News Release

Photoreceptor gene mutations cause degenerative eye disease

Peer-Reviewed Publication

Howard Hughes Medical Institute

February 1, 2000 – HHMI researchers have discovered the cause of enhanced S-cone syndrome (ESCS), a disorder that makes those affected sensitive to blue light and susceptible to developing night blindness at an early age.

A research team led by Val C. Sheffield, an HHMI investigator at the University of Iowa College of Medicine, discovered that 94 percent of DNA samples from ESCS-affected individuals showed mutations in NR2E3, a photoreceptor gene that is also known as PNR (photoreceptor-specific nuclear receptor).

The research team, which included lead author Neena B. Haider, an HHMI-supported graduate student in Sheffield’s lab, Samuel G. Jacobson at the Scheie Eye Institute at the University of Pennsylvania, Edwin M. Stone from the department of ophthalmology at Iowa, and other collaborators, published its findings in the February 2000 issue of the journal Nature Genetics.

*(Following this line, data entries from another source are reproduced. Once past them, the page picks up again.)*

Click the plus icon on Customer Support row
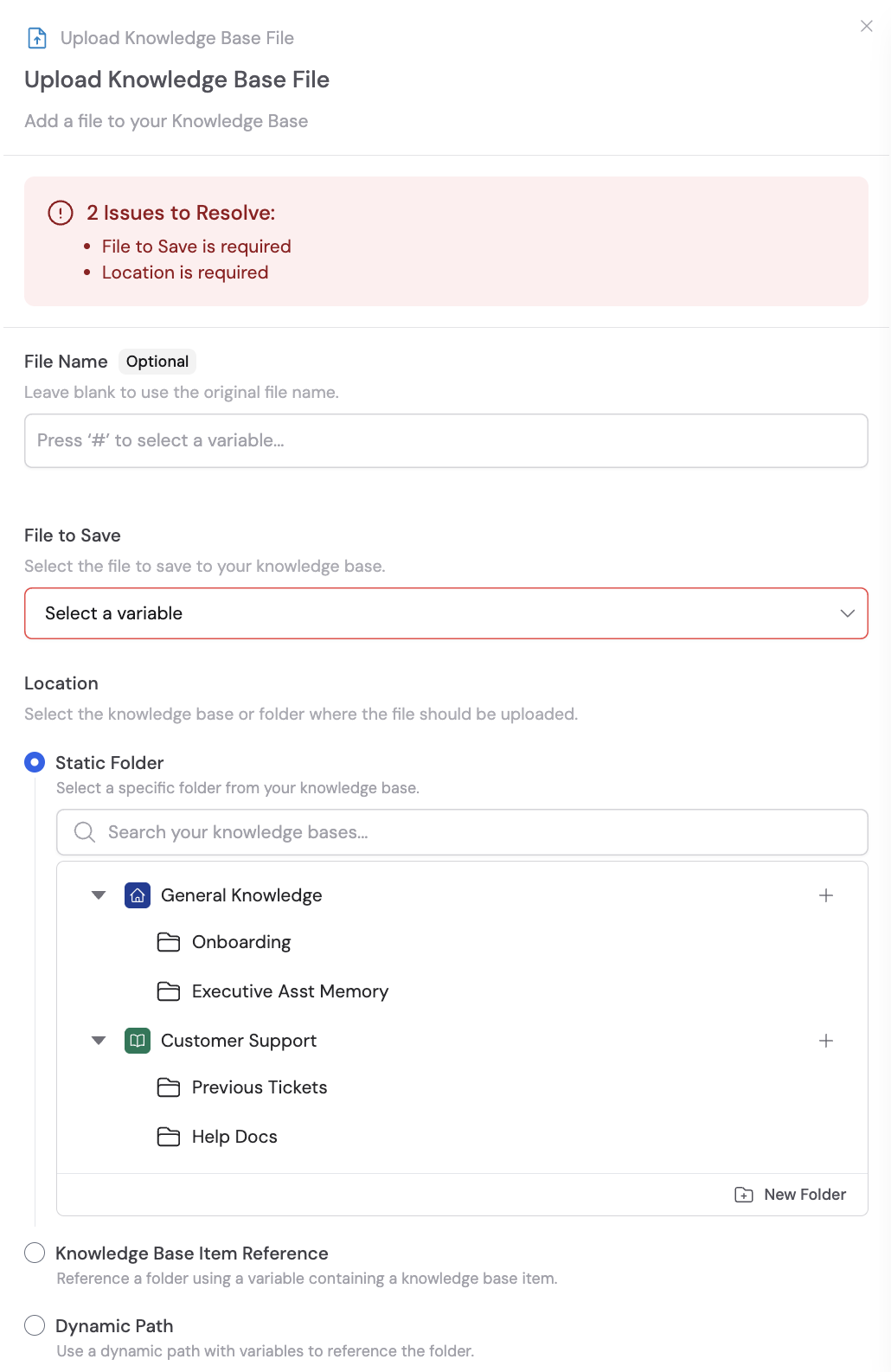891x1372 pixels. point(826,1041)
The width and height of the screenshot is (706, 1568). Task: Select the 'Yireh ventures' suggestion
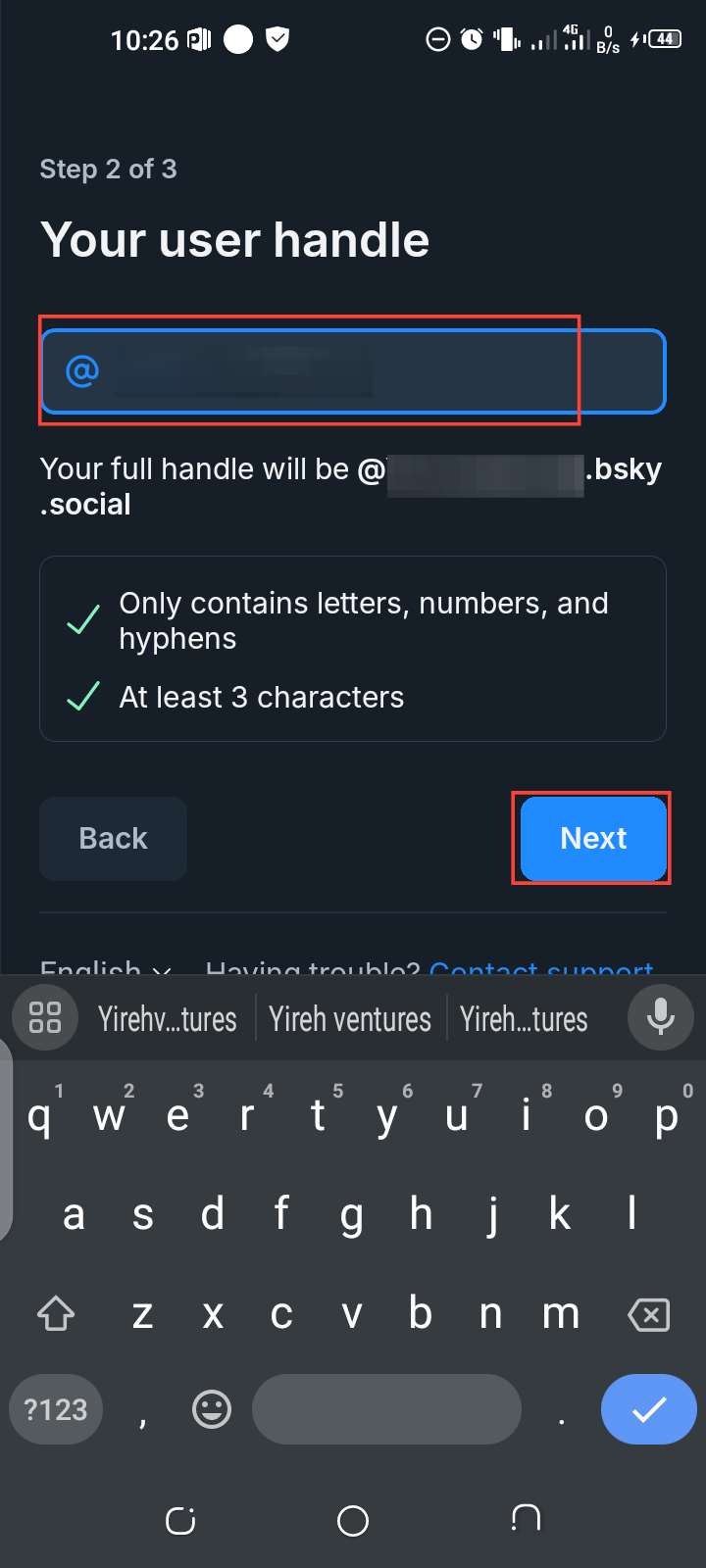tap(350, 1018)
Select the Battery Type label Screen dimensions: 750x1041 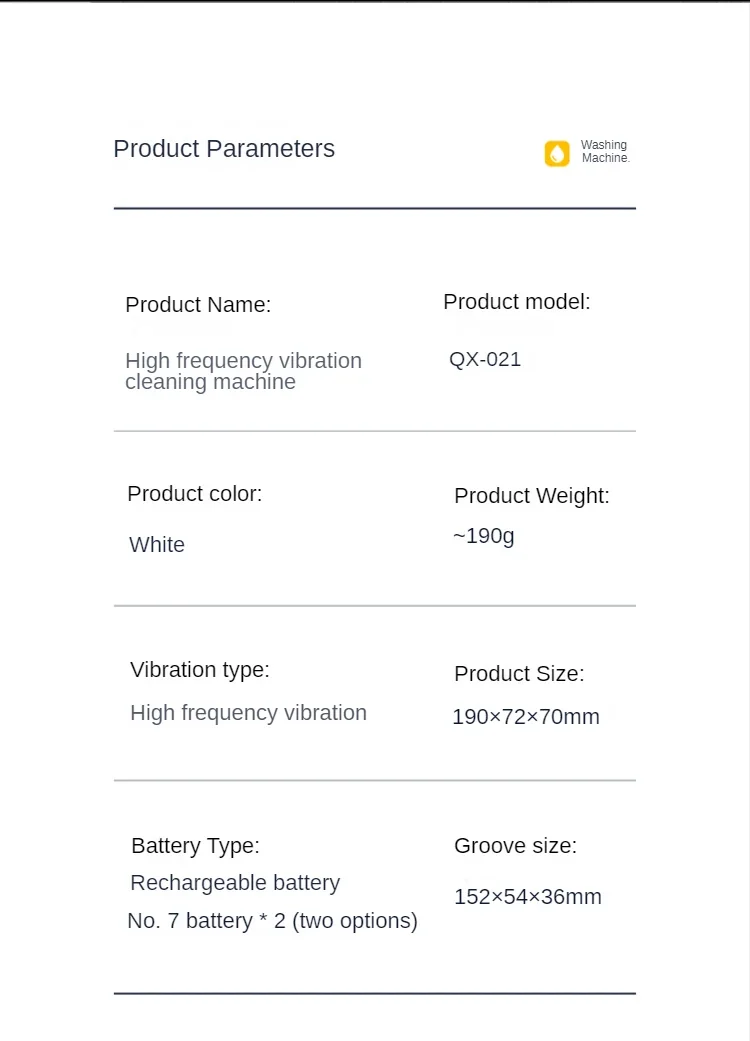[x=196, y=846]
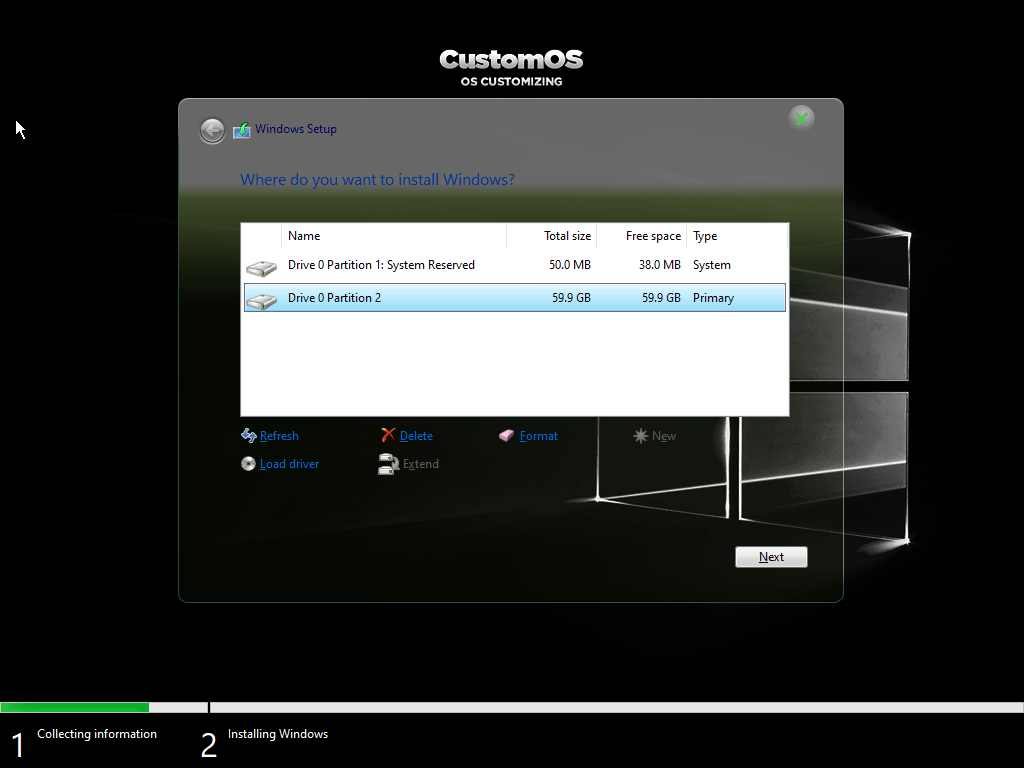Click the Refresh arrows icon
Image resolution: width=1024 pixels, height=768 pixels.
click(249, 436)
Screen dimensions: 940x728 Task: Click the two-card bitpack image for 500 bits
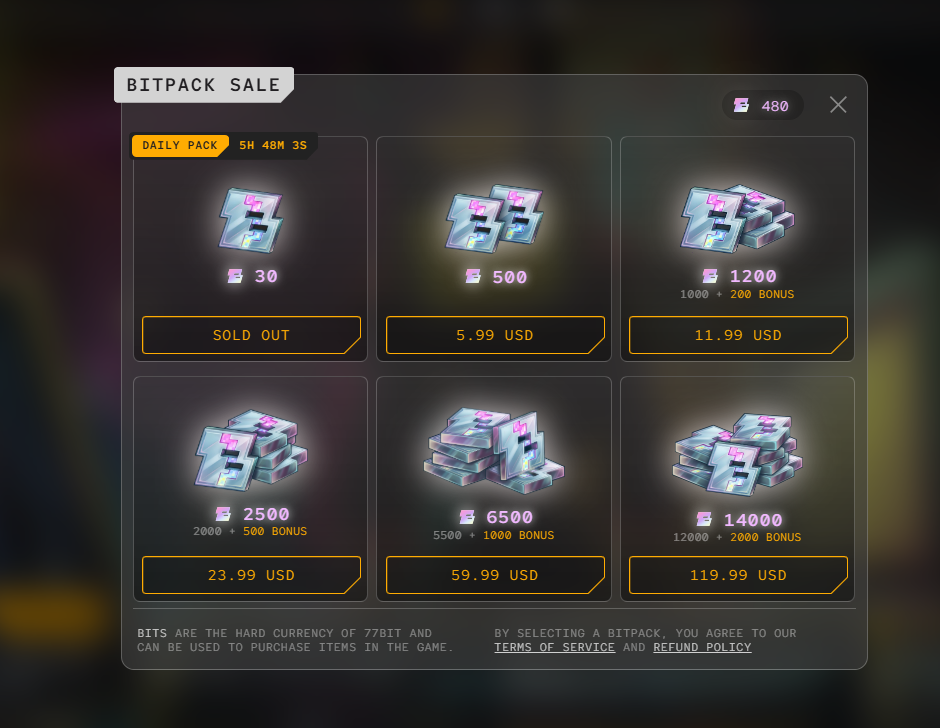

Photoreceptors are specialized light-sensitive nerve cells that line the retina. Humans have two types of photoreceptors, called rods and cones. Rods mediate black and white vision and are used mainly at night. During the day, however, humans depend on cones for color vision. Cones come in three types – red, green, and blue – that are sensitive to different wavelengths of light.

ESCS is a rare degenerative disease of the retina. Patients with ESCS suffer from night blindness and increased sensitivity to blue light. These observations led researchers to speculate that ESCS is caused by mistakes early in photoreceptor development that cause an overabundance of blue cones relative to the number of red and green cones.

Sheffield's lab, which focuses on identifying genes that cause human hereditary diseases, especially hereditary blindness, discovered the ESCS mutations while studying another retinal disorder called Bardet Biedl syndrome (BB).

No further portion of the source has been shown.